5. The Biology and Therapeutic Impact of Targeting IL-23 in Prostate Cancer
Myeloid-derived suppressor cells (MDSCs) are a class of immune cells that infiltrate tumors in
large numbers and promote cancer growth. Their role in driving prostate cancer and as treatment targets is an important area in need of study. Dr. Andrea Alimonti and his team at the Institute of Oncology Research, Switzerland found that MDSCs are significantly increased in mouse models of castrate-resistant prostate cancer (CRPC) and promote the development of resistance to androgen deprivation therapy (ADT) via secretion of IL-23. ADT, part of the standard of care for advanced prostate cancer, stops testosterone from being produced or directly blocks it from acting on prostate cancer cells.
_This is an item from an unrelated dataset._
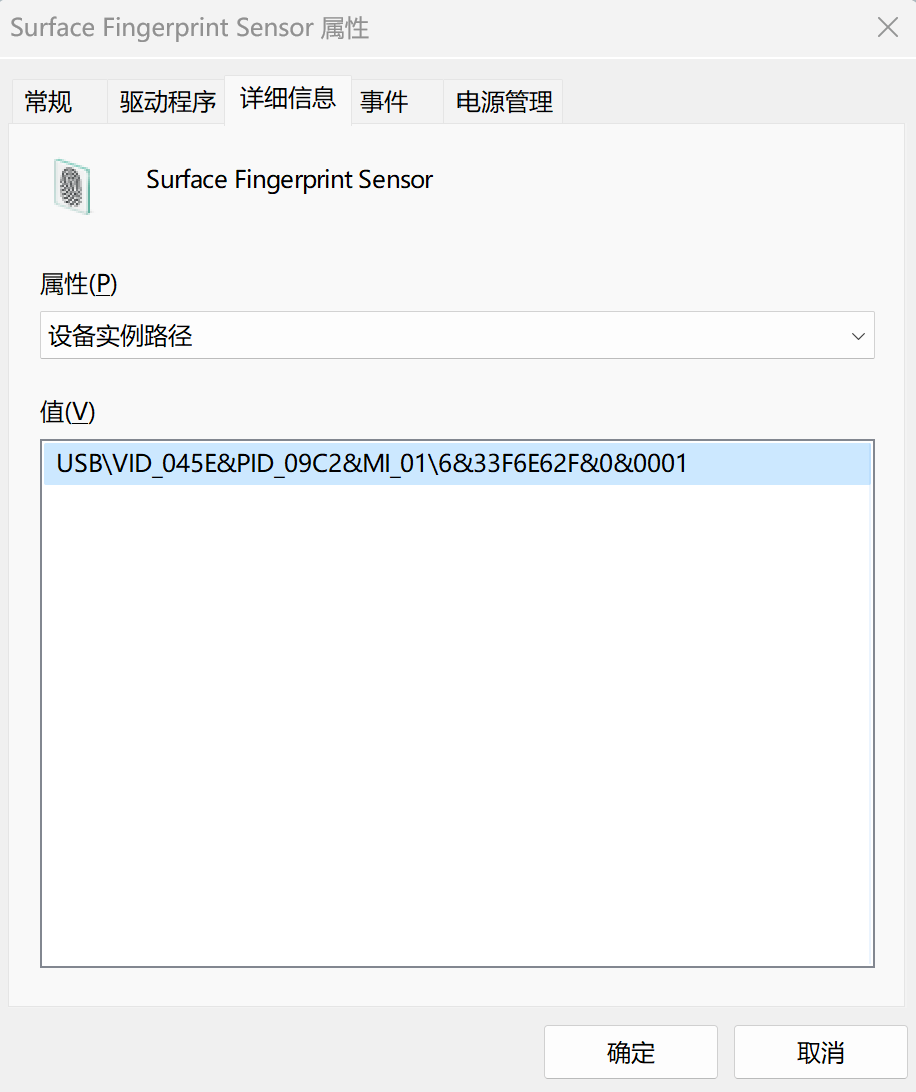The height and width of the screenshot is (1092, 916).
Task: Dismiss dialog with the 取消 button
Action: 821,1052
Treatment of these models with an anti-IL-23 antibody enhanced the efficacy of ADT.
IL-23 and MDSCs were also increased in metastatic CRPC tumors compared with hormone-sensitive prostate cancer. Based on these findings, in collaboration with the team of Dr. Johann de Bono of the Institute of Cancer Research and Royal Marsden NHS Foundation Trust (UK), a Phase I/II clinical trial is being initiated in mCRPC patients assessing the safety and efficacy of IL-23a (a powerful anti-psoriasis drug) combined with ADT.
What this means to patients: New treatment strategies are urgently needed for mCRPC. Dr. Alimonti and team have identified MDSCs and IL-23 as novel drivers and therapeutic targets in CRPC and will initiate a clinical trial to test an IL-23-targeting therapy for the treatment of CRPC. This drug is used for psoriasis, and represents a novel drug repurposing approach.